Task to complete:
Retype every record below exactly as it appears.

Saved entries
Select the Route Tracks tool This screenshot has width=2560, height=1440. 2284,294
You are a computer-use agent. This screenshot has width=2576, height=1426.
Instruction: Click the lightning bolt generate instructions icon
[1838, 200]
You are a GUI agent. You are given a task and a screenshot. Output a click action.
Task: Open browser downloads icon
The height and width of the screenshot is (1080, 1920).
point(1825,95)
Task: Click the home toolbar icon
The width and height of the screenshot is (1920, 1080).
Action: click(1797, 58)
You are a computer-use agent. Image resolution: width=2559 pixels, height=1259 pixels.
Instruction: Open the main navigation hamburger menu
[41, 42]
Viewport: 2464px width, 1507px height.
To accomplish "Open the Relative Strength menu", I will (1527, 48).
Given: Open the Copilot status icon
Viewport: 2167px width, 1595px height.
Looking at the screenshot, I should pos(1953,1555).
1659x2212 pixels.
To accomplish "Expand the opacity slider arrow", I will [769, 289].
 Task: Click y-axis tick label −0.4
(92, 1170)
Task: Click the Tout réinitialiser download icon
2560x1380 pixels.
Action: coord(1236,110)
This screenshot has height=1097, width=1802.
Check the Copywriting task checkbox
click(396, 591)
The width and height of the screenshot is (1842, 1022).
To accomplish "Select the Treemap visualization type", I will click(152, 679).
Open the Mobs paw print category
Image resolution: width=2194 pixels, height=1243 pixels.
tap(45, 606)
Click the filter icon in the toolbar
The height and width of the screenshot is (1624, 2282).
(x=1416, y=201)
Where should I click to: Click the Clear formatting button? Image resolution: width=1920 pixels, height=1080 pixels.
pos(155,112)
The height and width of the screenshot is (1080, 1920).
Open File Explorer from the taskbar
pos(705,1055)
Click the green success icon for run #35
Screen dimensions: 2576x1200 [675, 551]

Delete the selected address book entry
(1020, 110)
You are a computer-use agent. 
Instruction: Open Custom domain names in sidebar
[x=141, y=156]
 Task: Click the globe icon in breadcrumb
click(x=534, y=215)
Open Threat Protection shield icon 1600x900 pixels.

Response below:
Select the Route Tracks tool This screenshot has width=2560, height=1440. 2284,294
You are a computer-use agent. This screenshot has width=2576, height=1426.
Instruction: Click the lightning bolt generate instructions icon
[1838, 200]
You are a GUI agent. You are given a task and a screenshot. Output a click action.
Task: Open browser downloads icon
The height and width of the screenshot is (1080, 1920).
point(1825,95)
Task: Click the home toolbar icon
The width and height of the screenshot is (1920, 1080).
Action: click(1797, 58)
You are a computer-use agent. Image resolution: width=2559 pixels, height=1259 pixels.
Instruction: Open the main navigation hamburger menu
[41, 42]
Viewport: 2464px width, 1507px height.
To accomplish "Open the Relative Strength menu", I will (1527, 48).
Given: Open the Copilot status icon
Viewport: 2167px width, 1595px height.
Looking at the screenshot, I should pos(1953,1555).
1659x2212 pixels.
To accomplish "Expand the opacity slider arrow", I will [769, 289].
 Task: Click y-axis tick label −0.4
(92, 1170)
Task: Click the Tout réinitialiser download icon
2560x1380 pixels.
Action: coord(1236,110)
This screenshot has height=1097, width=1802.
Check the Copywriting task checkbox
click(396, 591)
The width and height of the screenshot is (1842, 1022).
To accomplish "Select the Treemap visualization type", I will click(152, 679).
Open the Mobs paw print category
Image resolution: width=2194 pixels, height=1243 pixels.
tap(45, 606)
Click the filter icon in the toolbar
The height and width of the screenshot is (1624, 2282).
(x=1416, y=201)
Where should I click to: Click the Clear formatting button? Image resolution: width=1920 pixels, height=1080 pixels.
pos(155,112)
The height and width of the screenshot is (1080, 1920).
Open File Explorer from the taskbar
pos(705,1055)
Click the green success icon for run #35
Screen dimensions: 2576x1200 [675, 551]

Delete the selected address book entry
(1020, 110)
You are a computer-use agent. 
Instruction: Open Custom domain names in sidebar
[x=141, y=156]
 Task: Click the globe icon in breadcrumb
click(x=534, y=215)
Open Threat Protection shield icon 1600x900 pixels.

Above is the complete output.